Lo tsunami nel mondo del calcio ha fatto impazzire i social con ipotesi di revoca dello scudetto all’Inter o anche la retrocessione. Ma, anche venisse accertato un illecito grave con impatto sulla classifica che porterebbe a sanzioni molto pesanti è – per ora – fumo in un divenire molto incerto e molto, molto futuro che non intacca la conquista dello scudetto dell’Inter.
E dunque, è bene tenere i piedi a terra con la certezza di un Napoli competitivo, dalle mille sfaccettature che attende l’incontro tra il Presidente De Laurentiis e Antonio Conte per capire le linee guida del prossimo campionato.

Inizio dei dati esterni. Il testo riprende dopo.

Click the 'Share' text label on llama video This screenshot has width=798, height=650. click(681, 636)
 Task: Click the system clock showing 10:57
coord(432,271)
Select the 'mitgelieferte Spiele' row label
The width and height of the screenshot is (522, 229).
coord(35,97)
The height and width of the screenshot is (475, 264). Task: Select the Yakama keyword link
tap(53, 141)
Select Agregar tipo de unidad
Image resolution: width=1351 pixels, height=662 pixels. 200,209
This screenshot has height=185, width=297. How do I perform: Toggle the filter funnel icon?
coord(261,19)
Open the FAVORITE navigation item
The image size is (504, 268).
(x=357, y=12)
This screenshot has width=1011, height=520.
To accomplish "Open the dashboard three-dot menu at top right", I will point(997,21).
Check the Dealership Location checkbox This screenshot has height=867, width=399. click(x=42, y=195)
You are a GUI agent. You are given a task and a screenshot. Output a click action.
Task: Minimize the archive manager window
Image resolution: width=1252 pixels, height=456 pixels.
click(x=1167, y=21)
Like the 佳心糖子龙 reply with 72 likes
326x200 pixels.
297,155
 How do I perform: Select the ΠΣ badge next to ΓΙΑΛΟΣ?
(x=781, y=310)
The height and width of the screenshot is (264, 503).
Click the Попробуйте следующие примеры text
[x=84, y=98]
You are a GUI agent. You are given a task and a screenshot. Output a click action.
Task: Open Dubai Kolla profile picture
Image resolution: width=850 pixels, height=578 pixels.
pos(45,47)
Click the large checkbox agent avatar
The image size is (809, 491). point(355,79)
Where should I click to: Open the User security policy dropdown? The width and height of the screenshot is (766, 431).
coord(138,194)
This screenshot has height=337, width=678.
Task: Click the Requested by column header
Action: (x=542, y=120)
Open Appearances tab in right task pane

La vittoria del Napoli sulla Cremonese è andata al di là di un risultato di campo, piuttosto è stato un atto di orgoglio maturato dopo una prestazione molle, svogliata e spenta con la Lazio.
Ma in troppi non sanno o non vogliono mettere un punto fermo a momenti negativi che non oscurano un campionato di altissimo livello che soltanto un condottiero come Conte poteva portare in salvo e da vincente. Con le stampelle e con torti arbitrali lapalissiani, ovviamente tutti in buona fede, ça va sans dire, il Napoli rischia di finire al 2° posto in classifica che per tanti soloni sembra poca cosa.
Piuttosto il Napoli dovrà affrontare la difficile questione mercato con tanti rientri recenti e passati e anche con l’esigenza di abbassare il monte ingaggi. La certezza della permanenza del ds Giovanni Manna è un punto a favore per un’estate che si preannuncia di fuoco; c’è però di positivo che il Napoli, rispetto a giugno dell’anno scorso, si ritrova con Hojlund, Alisson, Vergara e Giovane in più: ovvero un attacco micidiale e giovane che può solo crescere.